Instructor: Prof. Pushpak Bhattacharyya, Department of Computer Science and Engineering, IIT Bombay.
This course provides an understanding of natural language processing, its tools, techniques, philosophy and principle. Topics covered include sound, words and word forms, structures, meaning, and web 2.0 applications:
Sound: Biology of Speech Processing; Place and Manner of Articulation; Word Boundary Detection; Argmax based computations; HMM and Speech Recognition.
Words and Word Forms: Morphology fundamentals; Morphological Diversity of Indian Languages; Morphology Paradigms; Finite State Machine Based Morphology; Automatic Morphology Learning; Shallow Parsing; Named Entities; Maximum Entropy Models; Random Fields.

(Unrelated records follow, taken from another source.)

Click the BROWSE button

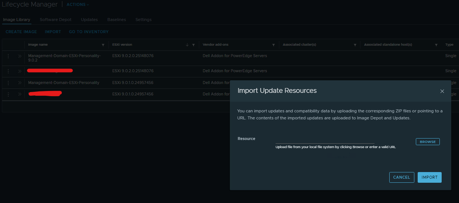pyautogui.click(x=428, y=142)
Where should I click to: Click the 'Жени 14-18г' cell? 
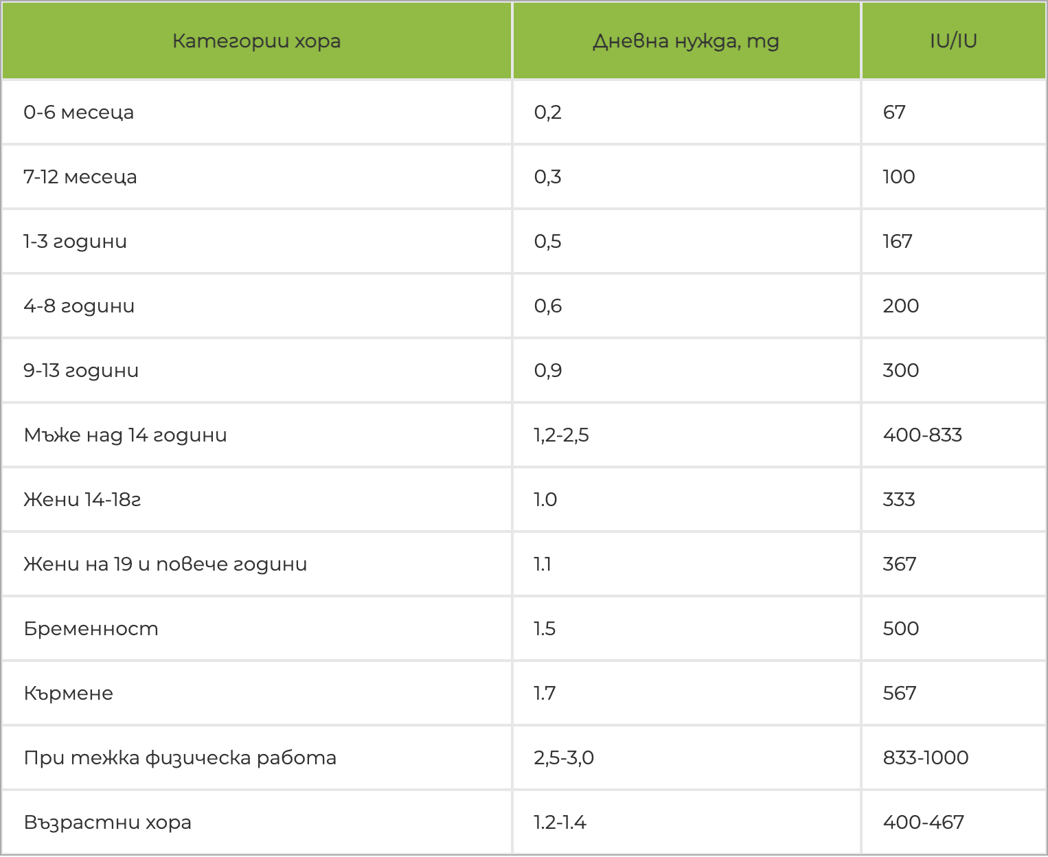pos(82,500)
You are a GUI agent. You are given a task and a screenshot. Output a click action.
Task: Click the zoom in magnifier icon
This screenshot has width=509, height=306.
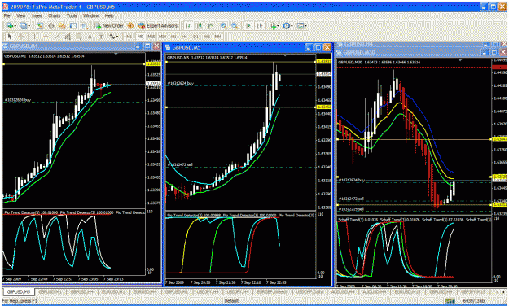click(224, 25)
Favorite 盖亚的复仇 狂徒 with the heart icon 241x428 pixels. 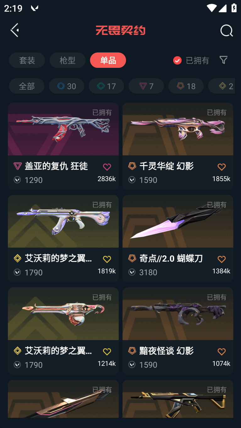107,167
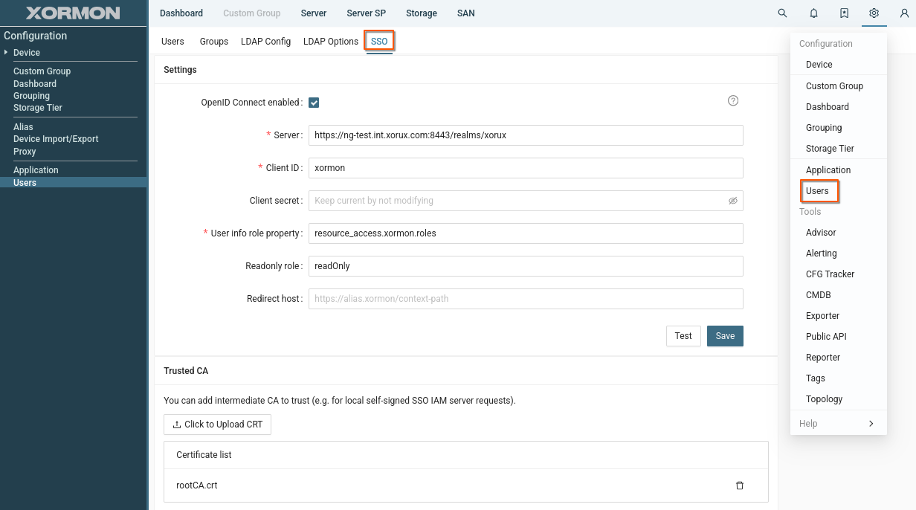
Task: Click the Test button
Action: 683,336
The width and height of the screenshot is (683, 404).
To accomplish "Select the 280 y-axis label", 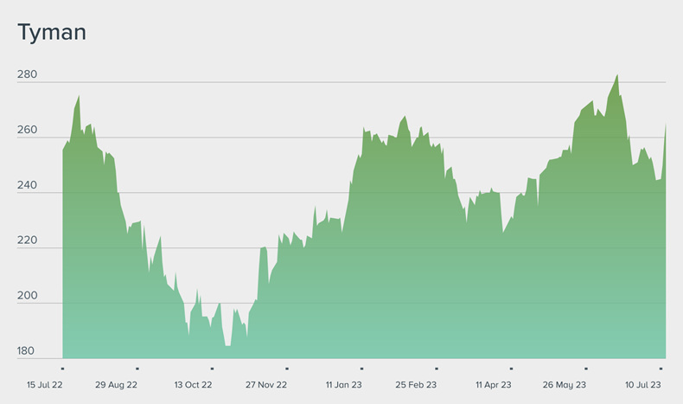I will (27, 75).
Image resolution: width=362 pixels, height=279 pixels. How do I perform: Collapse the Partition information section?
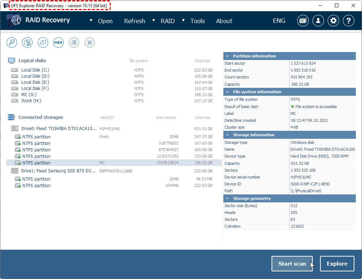pos(227,56)

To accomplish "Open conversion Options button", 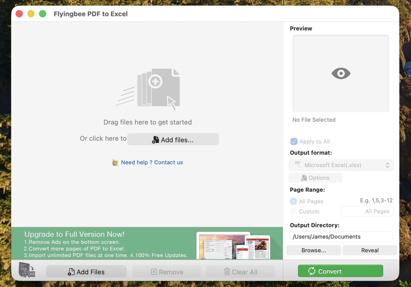I will point(315,178).
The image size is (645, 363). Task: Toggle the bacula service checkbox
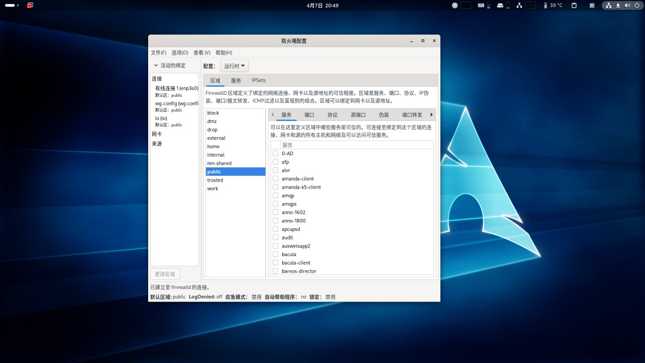[275, 254]
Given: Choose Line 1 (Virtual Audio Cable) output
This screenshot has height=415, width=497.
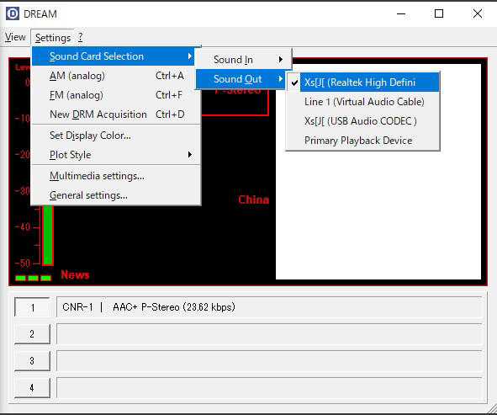Looking at the screenshot, I should click(363, 102).
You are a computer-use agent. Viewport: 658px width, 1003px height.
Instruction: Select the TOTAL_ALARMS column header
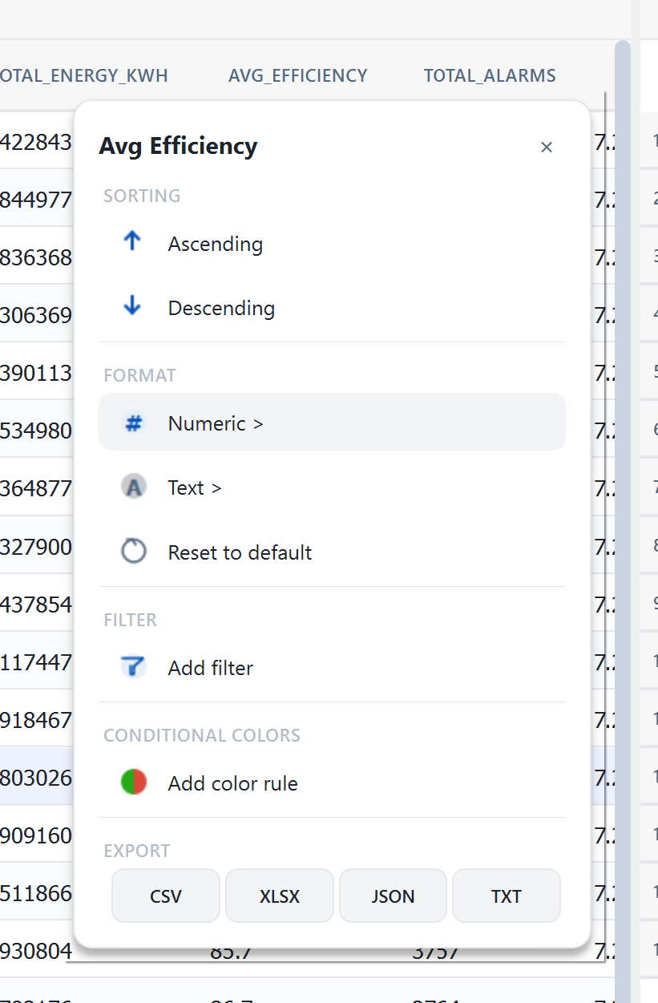point(489,75)
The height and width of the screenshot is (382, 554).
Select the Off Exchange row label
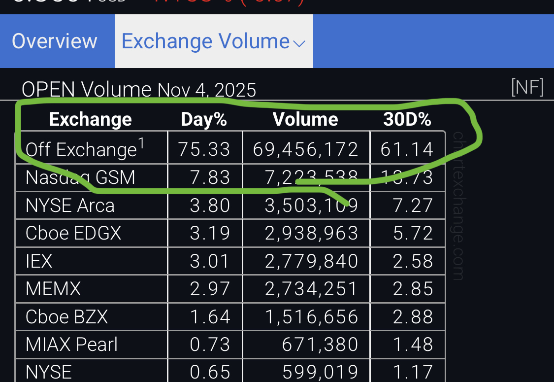[81, 149]
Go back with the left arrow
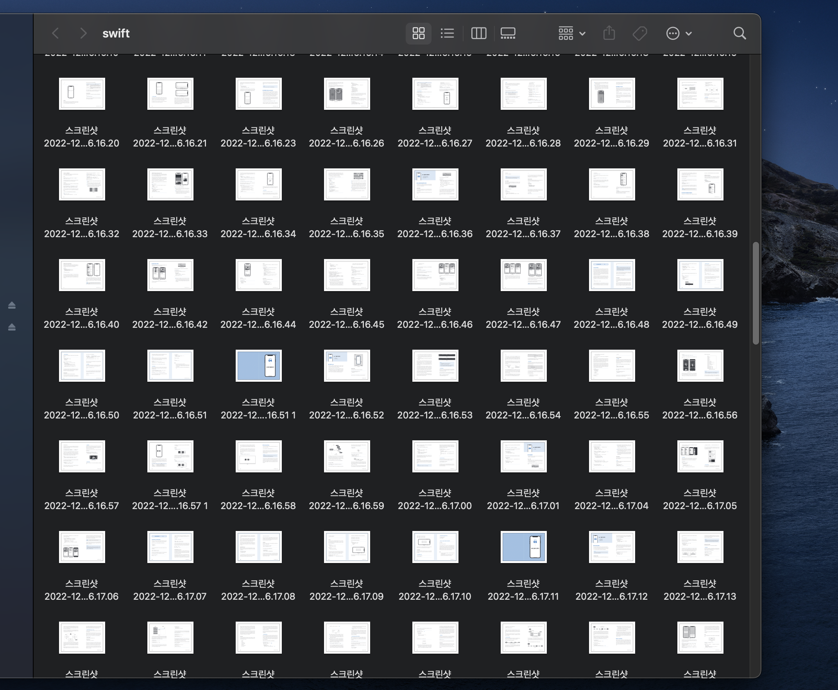Viewport: 838px width, 690px height. [56, 33]
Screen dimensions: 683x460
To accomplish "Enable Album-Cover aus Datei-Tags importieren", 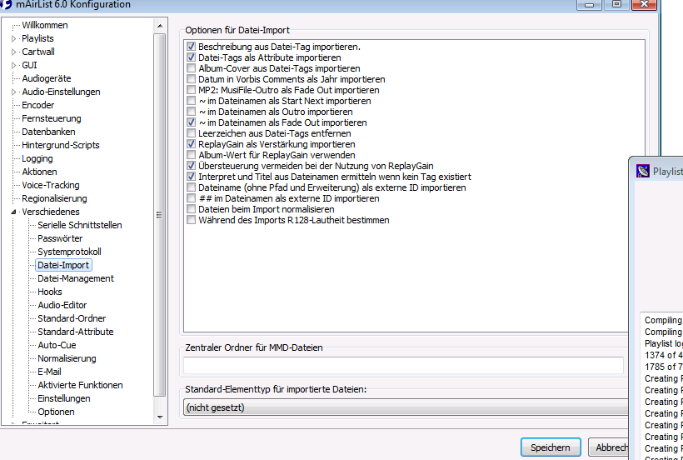I will (x=192, y=68).
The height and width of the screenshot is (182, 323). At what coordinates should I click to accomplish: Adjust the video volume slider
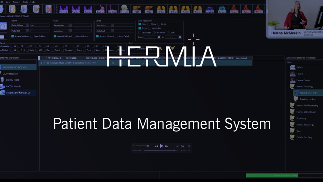point(143,146)
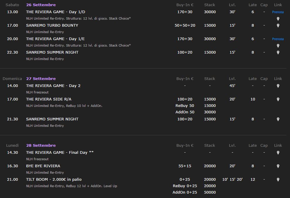Open location pin for Riviera Game Day 2
Image resolution: width=290 pixels, height=198 pixels.
pos(278,86)
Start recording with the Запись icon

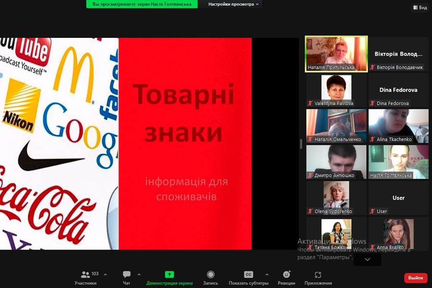point(210,275)
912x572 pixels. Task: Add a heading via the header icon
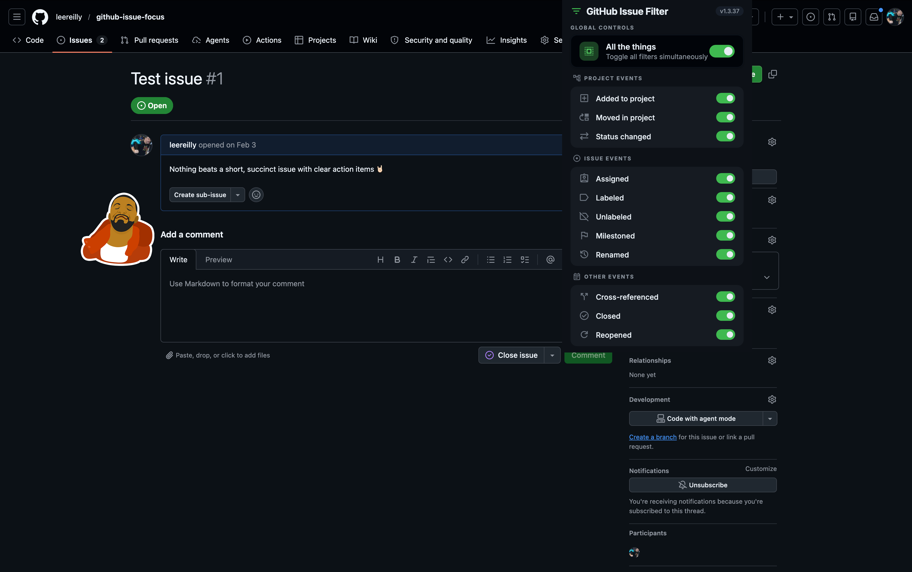(380, 260)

Structures: Theories of Parsing, Parsing Algorithms; Robust and Scalable Parsing on Noisy Text as in Web documents; Hybrid of Rule-Based and Probabilistic Parsing; Scope Ambiguity and Attachment Ambiguity resolution.
Meaning: Lexical Knowledge Networks, Wordnet Theory; Indian Language Wordnets and Multilingual Dictionaries; Semantic Roles; Word Sense Disambiguation; WSD and Multilinguality; Metaphors; Coreferences.
Web 2.0 Applications: Sentiment Analysis; Text Entailment; Robust and Scalable Machine Translation; Question Answering in Multilingual Setting; Cross-Lingual Information Retrieval (CLIR).